Goldman Sachs says the post-payrolls rally shows that market expectations for growth and Federal Reserve interest-rate increases have fallen too far, too fast, positioning the currency for a rebound.
Strategists at Societe Generale SA and Brown Brothers Harriman & Co. are less bullish, saying a broader dollar recovery will depend on further economic data.
“We remain dollar bullish and think the trajectory is higher from here,” said Robin Brooks, Goldman Sachs’s New York-based chief currency strategist.
“The reaction on Friday to a meaningfully weaker-than-expected payrolls was telling: We had a disappointing jobs number and the dollar actually bounced.”
Brooks estimates that the dollar will gain 15% in the next two years as US monetary policy normalises.

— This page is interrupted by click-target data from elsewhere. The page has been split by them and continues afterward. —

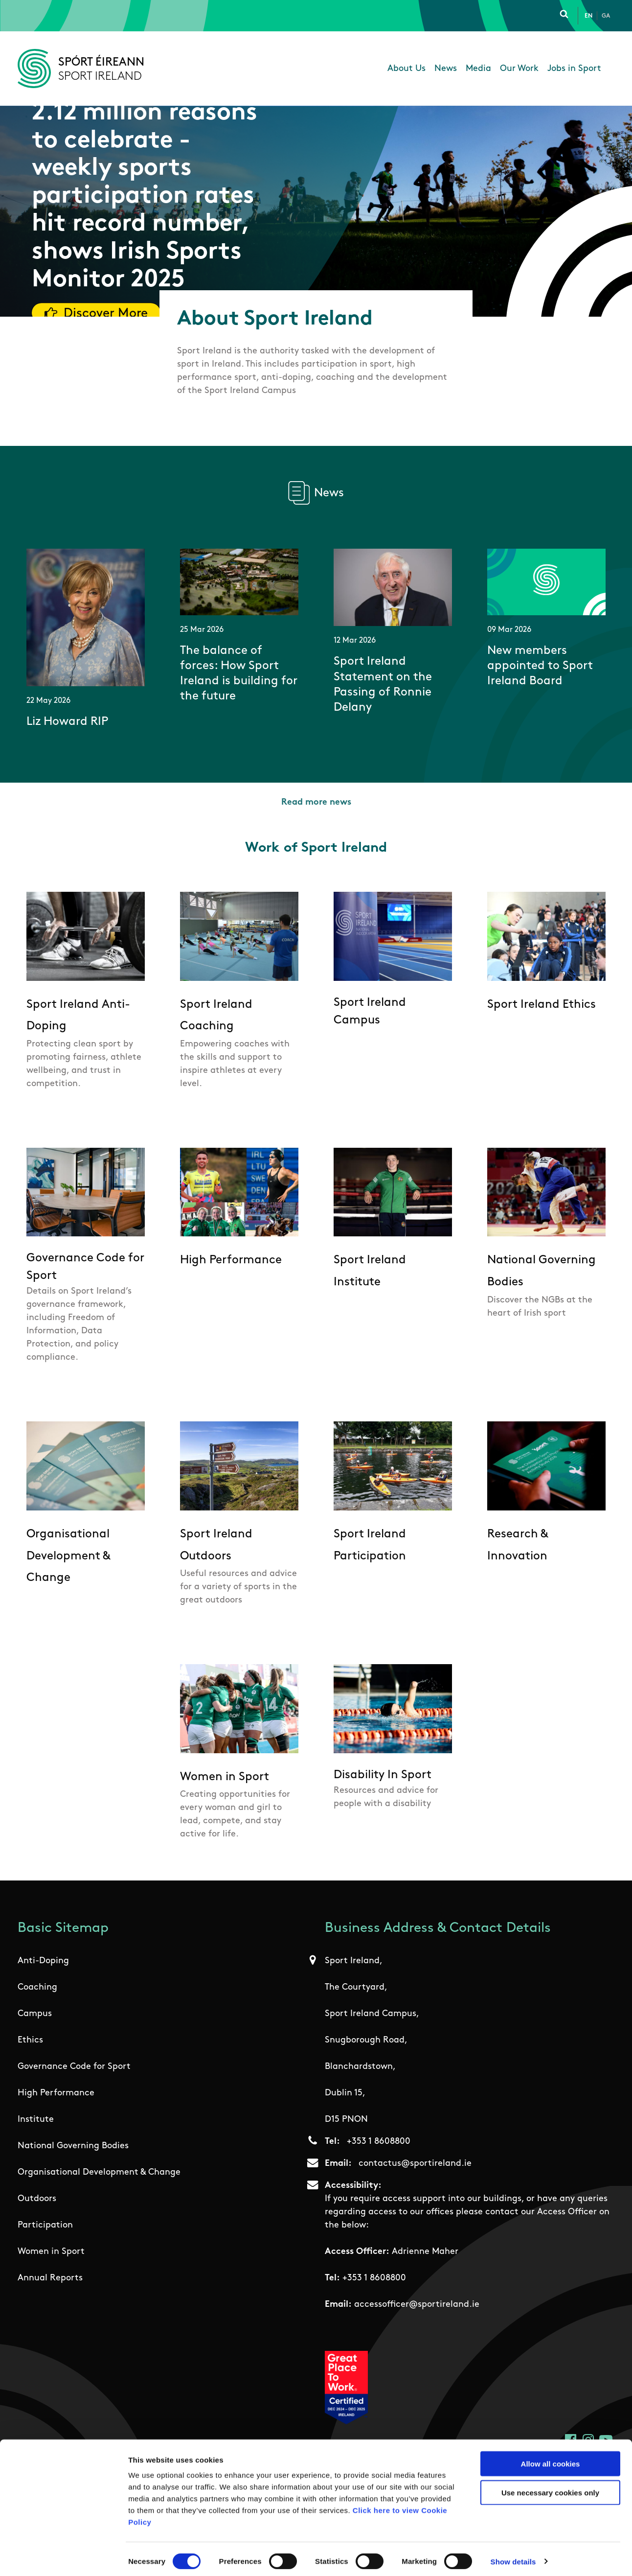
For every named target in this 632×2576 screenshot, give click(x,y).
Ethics (30, 2040)
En (588, 16)
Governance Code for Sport (74, 2066)
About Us (406, 68)
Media (478, 68)
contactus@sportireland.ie (415, 2163)
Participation (45, 2225)
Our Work (519, 68)
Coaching (37, 1987)
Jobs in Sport (574, 68)
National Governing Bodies (73, 2146)
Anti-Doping (43, 1961)
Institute (36, 2119)
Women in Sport (51, 2251)
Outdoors (37, 2199)
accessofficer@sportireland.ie (416, 2304)
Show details (513, 2557)
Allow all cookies (550, 2459)
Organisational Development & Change (99, 2172)
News (445, 68)
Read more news (316, 802)
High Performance (56, 2093)
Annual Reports (50, 2278)
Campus (35, 2014)
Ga (606, 16)
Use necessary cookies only (550, 2487)
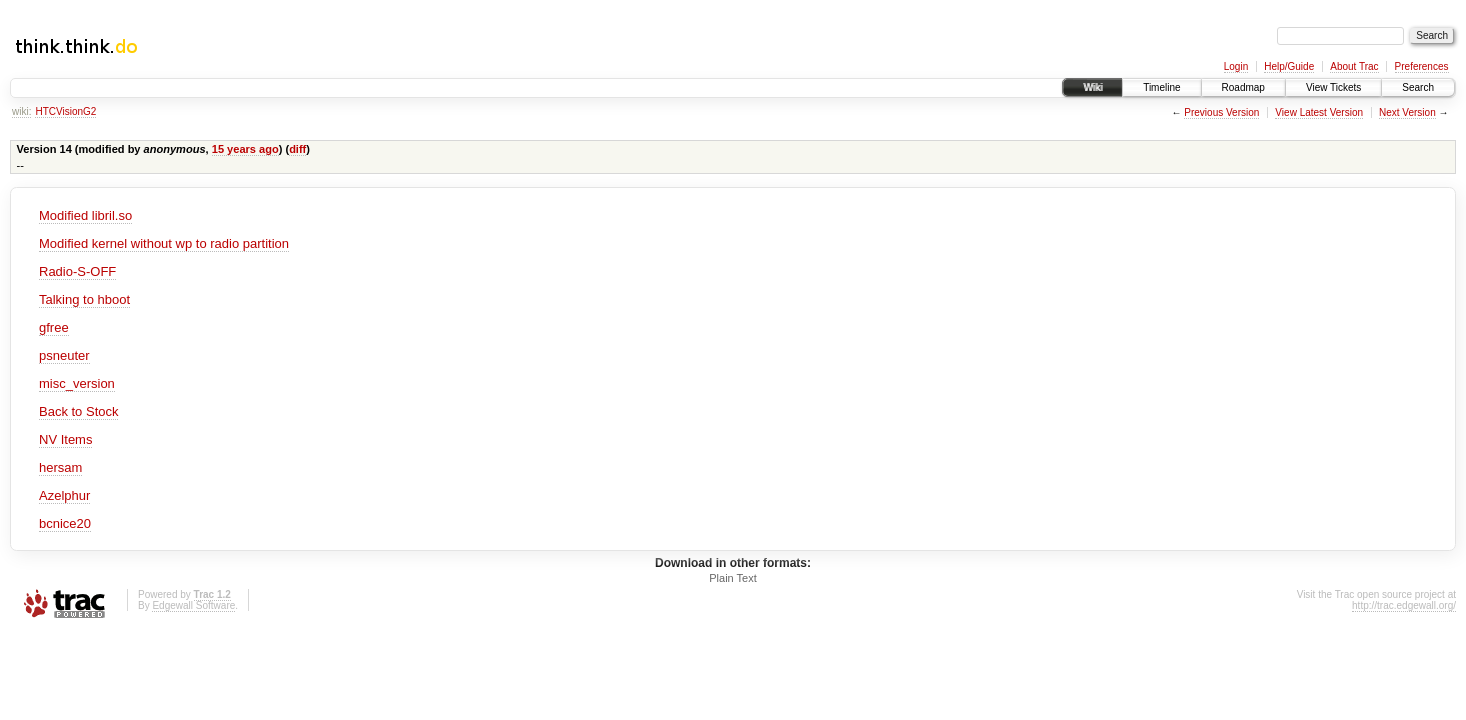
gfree (54, 327)
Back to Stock (78, 411)
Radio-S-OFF (77, 271)
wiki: (21, 111)
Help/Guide (1289, 66)
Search (1418, 87)
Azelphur (64, 495)
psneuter (64, 355)
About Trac (1354, 66)
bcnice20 (65, 523)
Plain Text (733, 578)
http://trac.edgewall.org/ (1404, 605)
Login (1236, 66)
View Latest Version (1319, 112)
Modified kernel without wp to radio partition (164, 243)
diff (297, 149)
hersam (60, 467)
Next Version (1407, 112)
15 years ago (245, 149)
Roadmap (1243, 87)
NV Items (65, 439)
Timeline (1161, 87)
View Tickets (1333, 87)
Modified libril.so (85, 215)
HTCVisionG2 (65, 111)
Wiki (1092, 87)
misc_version (77, 383)
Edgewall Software (193, 605)
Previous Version (1221, 112)
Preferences (1422, 66)
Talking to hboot (84, 299)
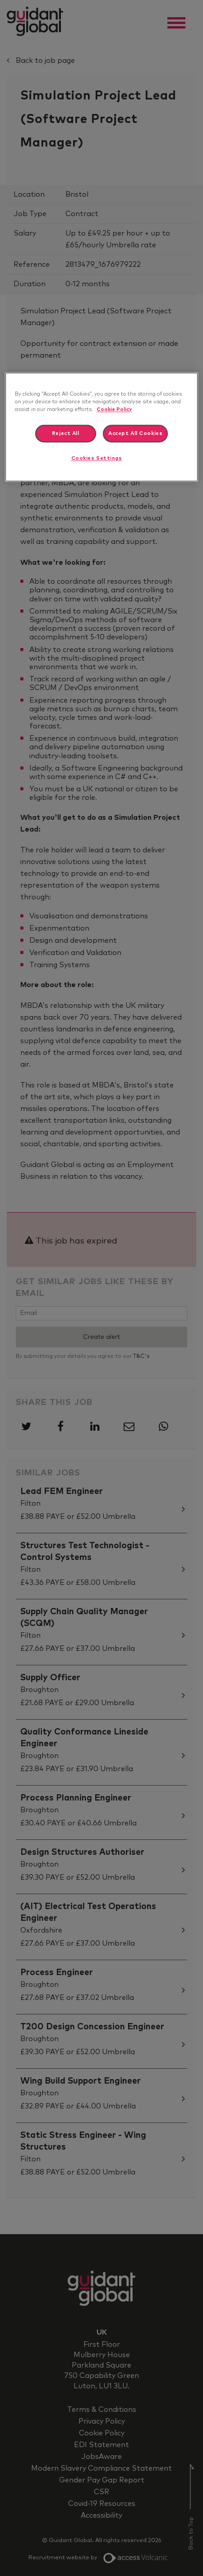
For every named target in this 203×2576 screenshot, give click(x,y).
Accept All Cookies (135, 433)
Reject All (65, 433)
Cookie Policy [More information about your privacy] (114, 409)
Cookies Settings (96, 458)
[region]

This is not the first time Goldman Sachs has reiterated its dollar-bullish stance in recent months, a view that has not always panned out.
The bank closed a dollar position against a equally weighted basket of euro and yen in February, one of its top trade recommendations for 2016, with a potential loss of about 5%.
The dollar saw its biggest advance in six months last week, paring its 2016 decline to 4.1%.
The dollar fell for a third straight month in April, the longest stretch since before it embarked on a 20% rally in July 2014, on speculation the Fed will take a slower path to raising rates as it factors in headwinds from slowing global economic growth.
The Bloomberg Dollar Spot Index, which tracks the greenback versus 10 peers, was little changed as of 11.52am in New York, after climbing 1.5% last week, the most since November 6. The U.S. currency rose 0.8% to 109.17 yen, touching the highest since April 27.
While Fed policy makers have talked up the potential for rate hikes in the near term, reiterating that June’s FOMC meeting will be “live” and forecasting two potential rate increases this year, markets are not convinced.
Traders have already discounted the likelihood of any Fed action before the fall, predicting just a 4% change of a rate hike next month.
“The key issue facing the foreign exchange market is whether the modicum of strength the US dollar demonstrated lat week is the beginning of a sustainable move,” said Marc Chandler of Brown Brothers Harriman.